On 21/09/14 02:12, David Prévot wrote:
> As can be seen in /usr/share/doc/xul-ext-password-editor/changelog.gz,
> the output is terrible: lists are not honored, and limited to the first
> page available on the website.
> 

Hello, please find attached 2 patches.

0001-amo-changelog-parse-into-human-readable-form-and-sav.patch

This one changes amo-changelog to generate two files, 
debian/upstream/changelog{.html,} with the HTML directly from AMO and the plain 
version generated by lynx or pandoc, depending what the maintainer thinks looks 
best.

I have tested this with status-4-evar, tree-style-tab, flashblock, noscript, 
saved-password-editor, adblock-plus, https-everywhere, firebug, public-fox and 
believe it produces pretty reasonable output for all of them. If you disagree, 
please make some constructive suggestions to move forward, instead of merely 
"it looks rubbish".

0002-amo-changelog-fetch-all-pages-of-Version-History.patch

This one enables amo-changelog to automatically follow and download <link 
rel="next"> RSS references to the next page.
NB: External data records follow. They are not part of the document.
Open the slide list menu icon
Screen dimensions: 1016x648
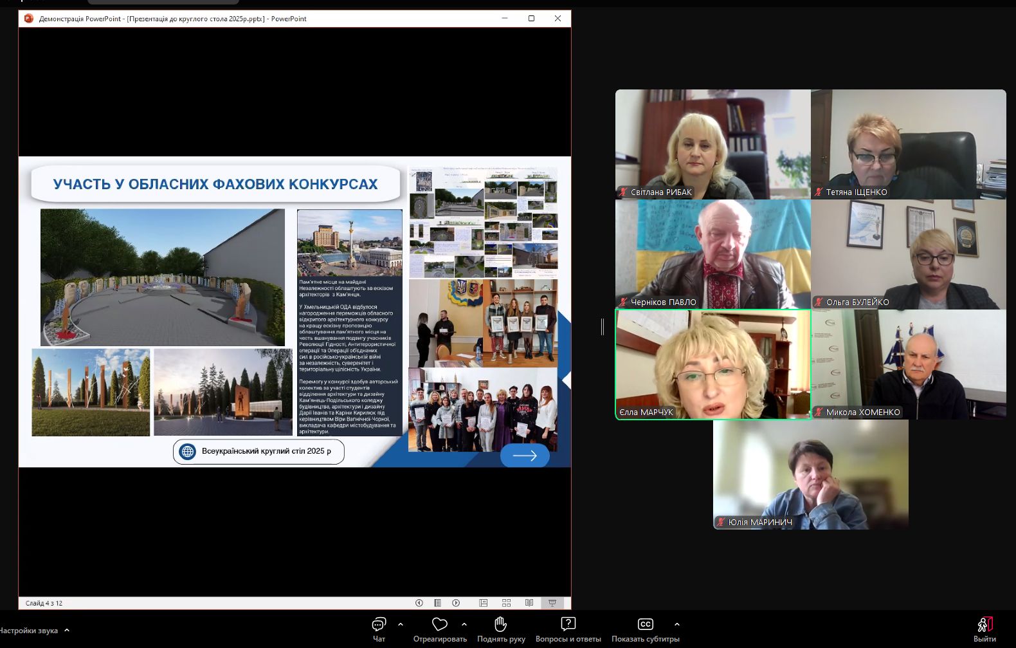pyautogui.click(x=437, y=603)
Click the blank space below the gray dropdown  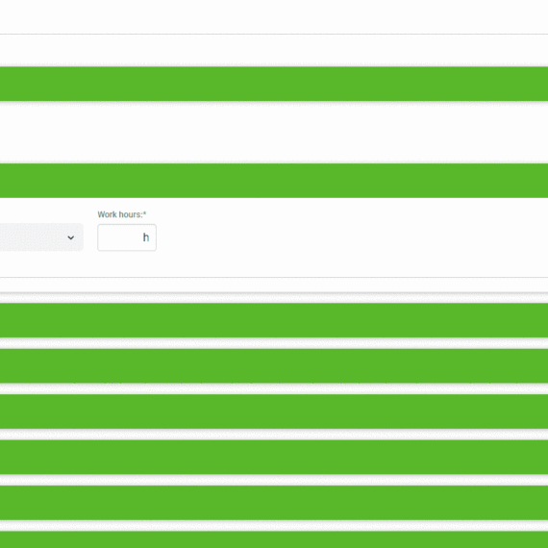coord(41,263)
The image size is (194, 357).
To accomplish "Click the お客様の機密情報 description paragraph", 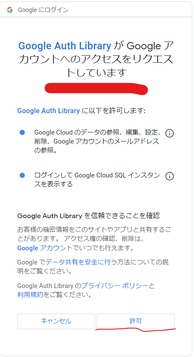I will click(94, 239).
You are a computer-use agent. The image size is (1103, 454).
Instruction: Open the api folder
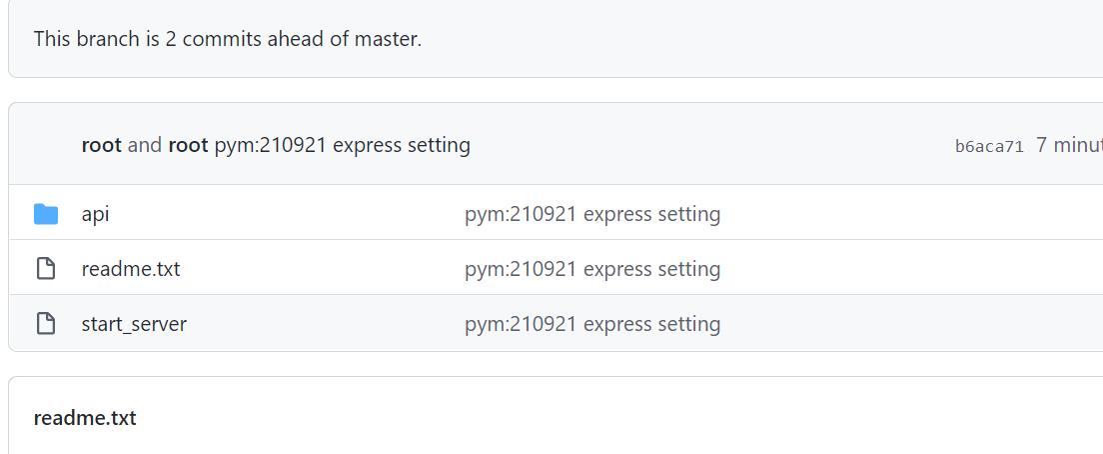[95, 214]
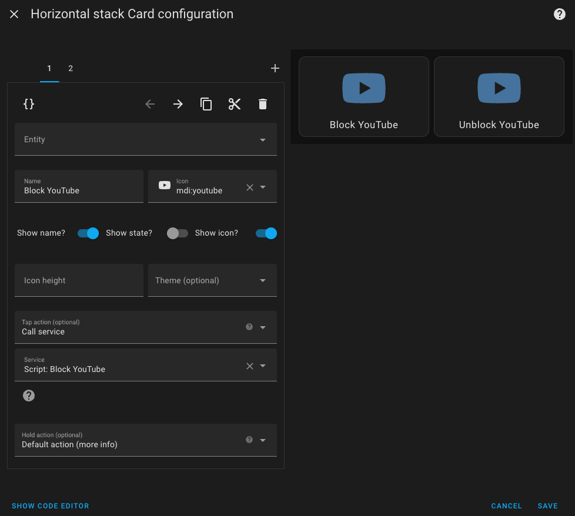575x516 pixels.
Task: Move card right with the forward arrow
Action: click(178, 104)
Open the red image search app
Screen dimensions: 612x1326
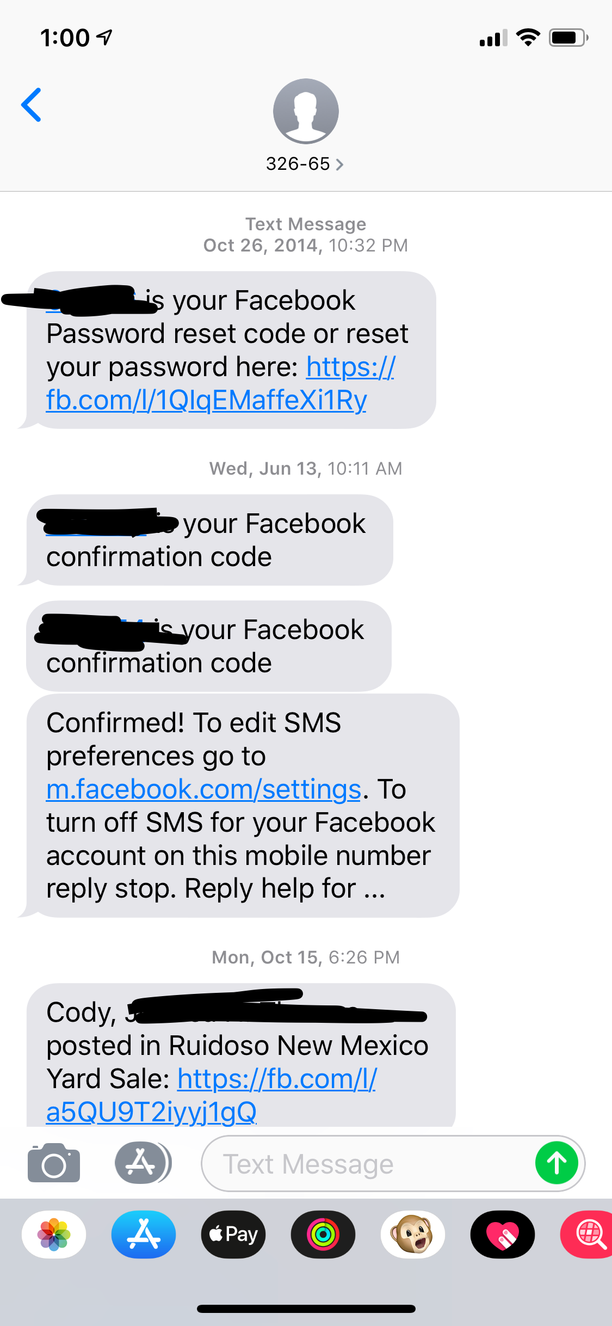pos(588,1235)
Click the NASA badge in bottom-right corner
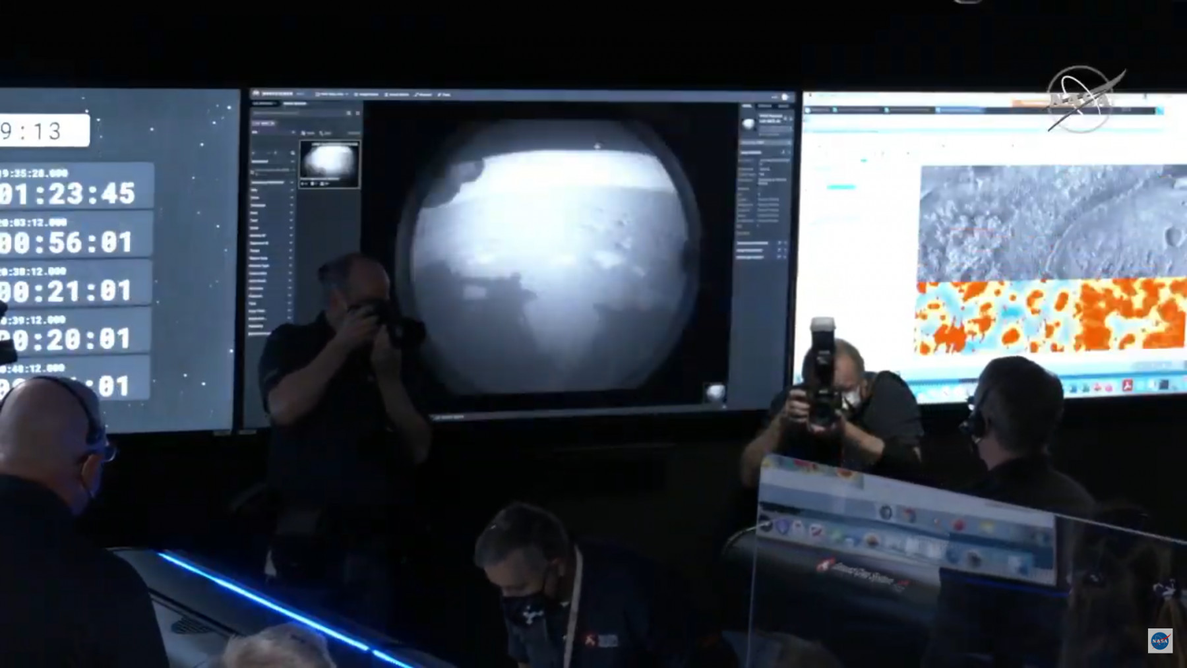This screenshot has height=668, width=1187. (1160, 641)
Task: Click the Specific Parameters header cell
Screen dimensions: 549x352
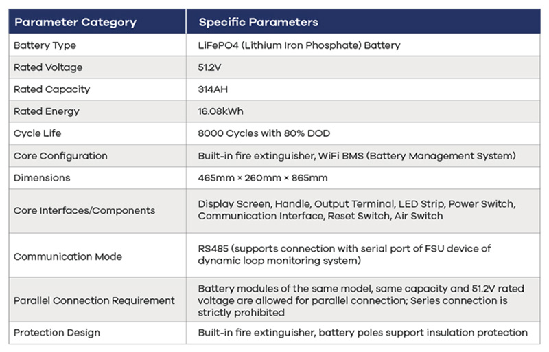Action: tap(364, 22)
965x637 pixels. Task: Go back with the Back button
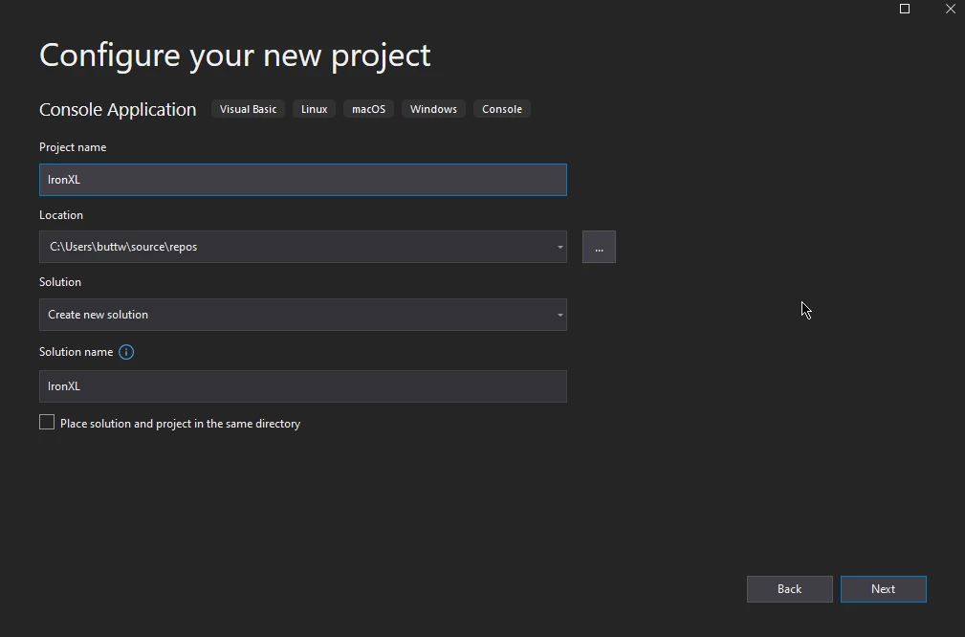pyautogui.click(x=789, y=589)
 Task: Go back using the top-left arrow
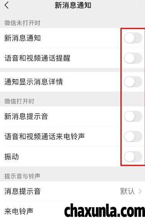[7, 5]
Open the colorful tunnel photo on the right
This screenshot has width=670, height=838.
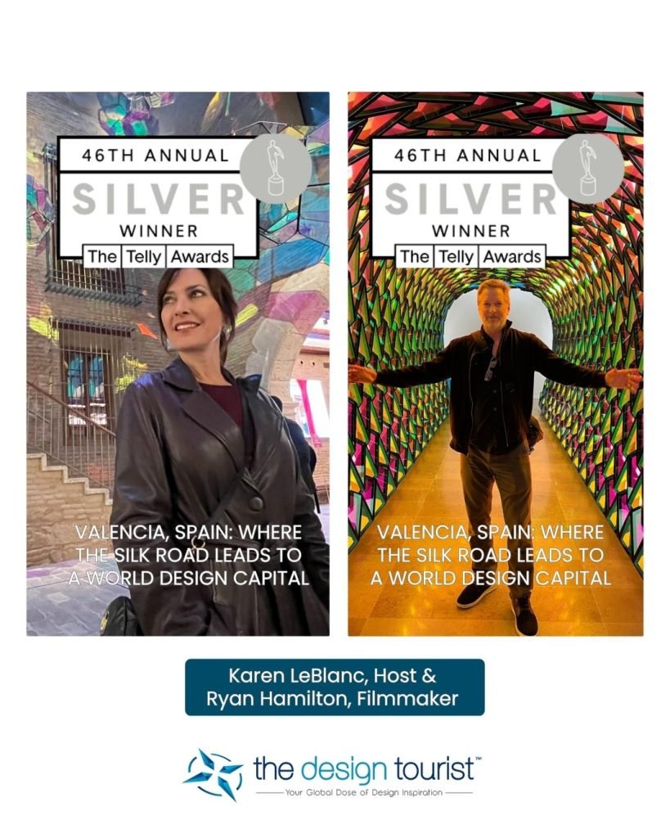point(496,364)
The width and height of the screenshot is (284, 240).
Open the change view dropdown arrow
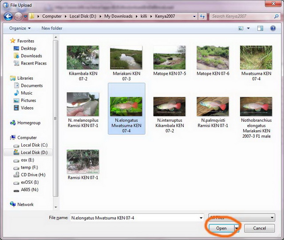(x=249, y=28)

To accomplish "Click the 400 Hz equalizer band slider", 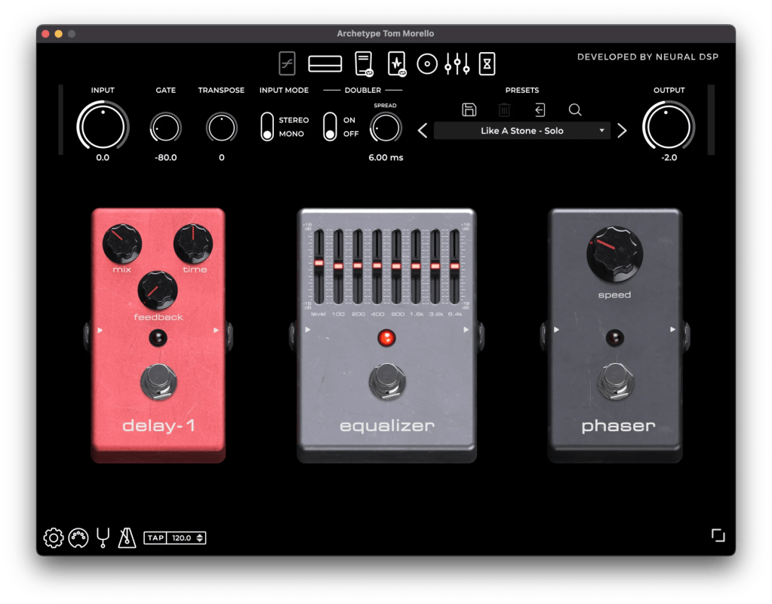I will [377, 265].
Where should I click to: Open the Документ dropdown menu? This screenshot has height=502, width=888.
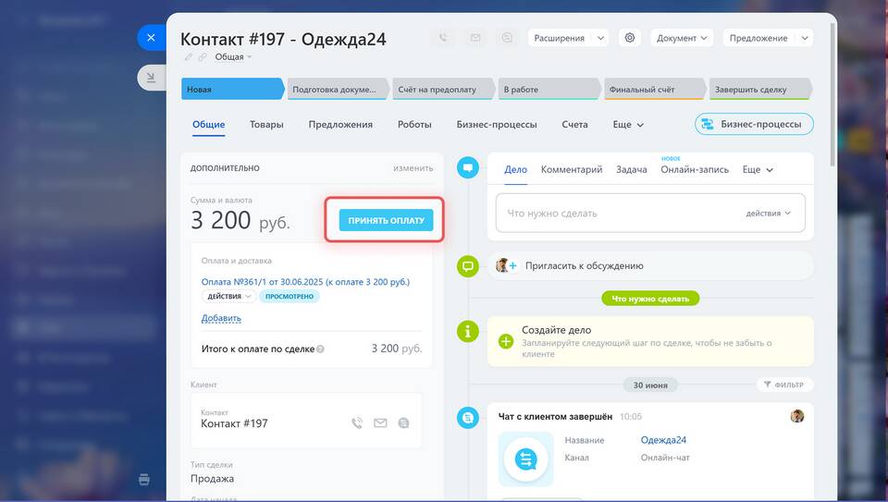tap(683, 38)
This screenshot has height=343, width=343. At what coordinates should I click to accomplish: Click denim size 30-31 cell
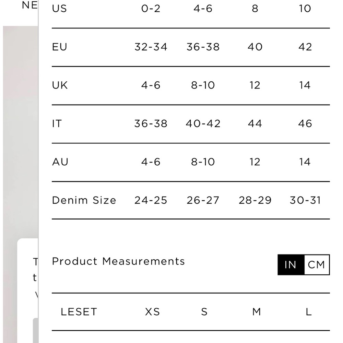point(305,200)
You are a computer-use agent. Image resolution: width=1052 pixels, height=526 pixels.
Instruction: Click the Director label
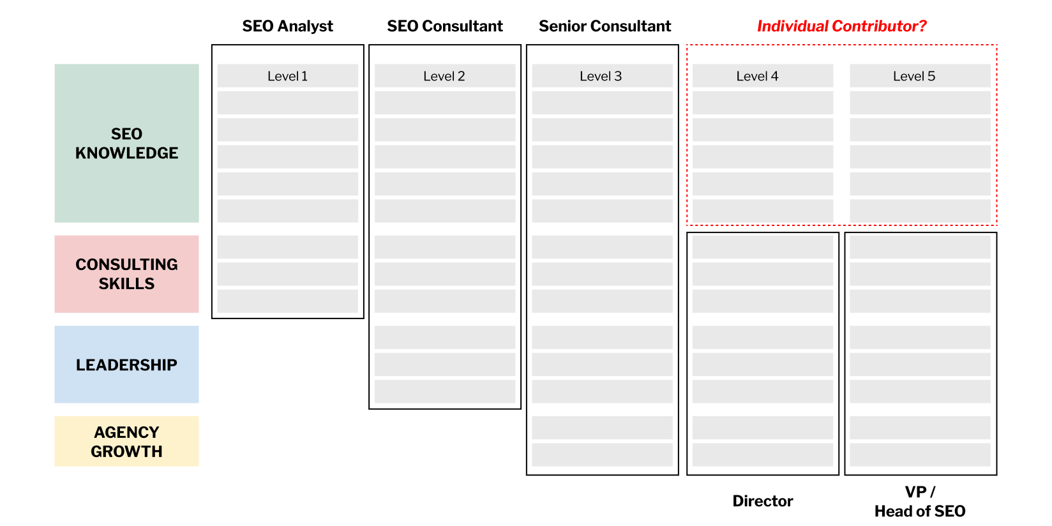coord(763,501)
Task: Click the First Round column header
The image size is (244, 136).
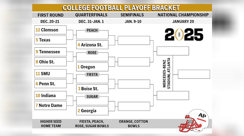Action: coord(51,15)
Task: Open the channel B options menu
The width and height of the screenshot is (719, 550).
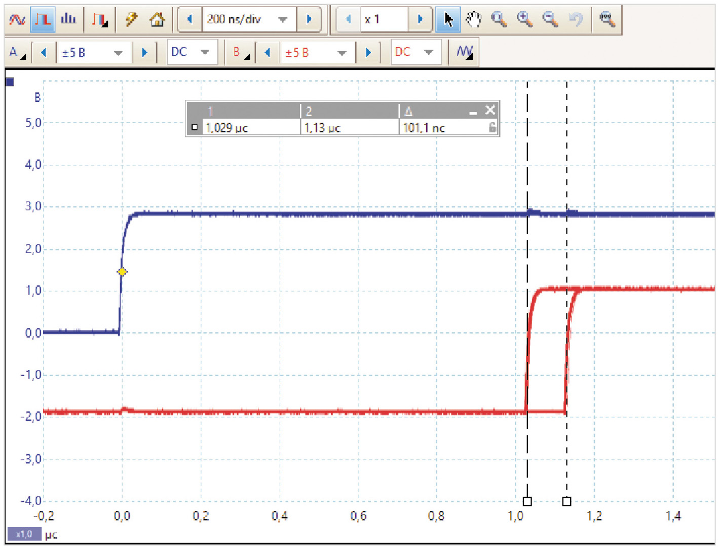Action: coord(241,52)
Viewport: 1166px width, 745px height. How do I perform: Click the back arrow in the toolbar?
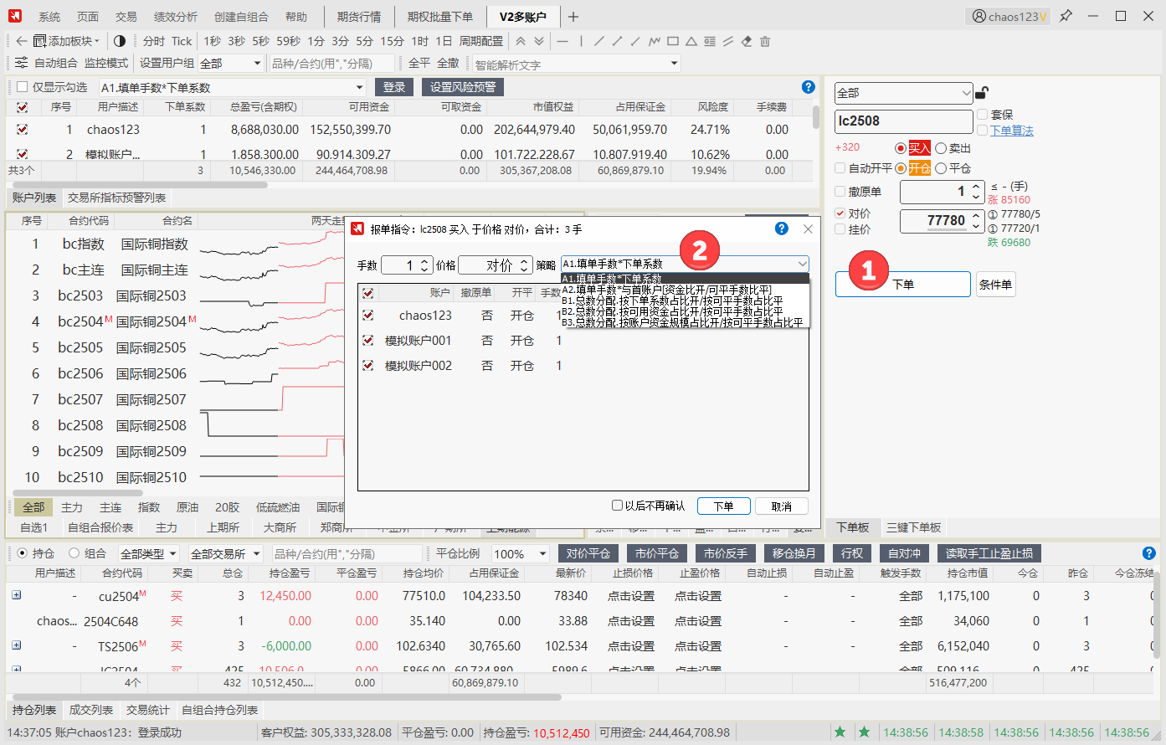point(22,41)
This is dependant on AMO enabling 
support for this on their website, which is currently pending a pull request 
from me.

https://github.com/mozilla/olympia/pull/301

Please review the above patches, bearing in mind the second one is not directly 
testable yet.

X

-- 
GPG: 4096R/1318EFAC5FBBDBCE
git://github.com/infinity0/pubkeys.git
From 07bd31befd66311727a48d6518b4e51f92507dff Mon Sep 17 00:00:00 2001
From: Ximin Luo <infini...@pwned.gg>
Date: Tue, 30 Sep 2014 01:59:25 +0100
Subject: [PATCH 1/2] amo-changelog: parse into human-readable form and save to
 debian/upstream/changelog{,.html}

---
 amo-changelog       | 142 ++++++++++++++++++++++++++++++++++++++++++++--------
 man/amo-changelog.1 |  16 ++++--
 2 files changed, 132 insertions(+), 26 deletions(-)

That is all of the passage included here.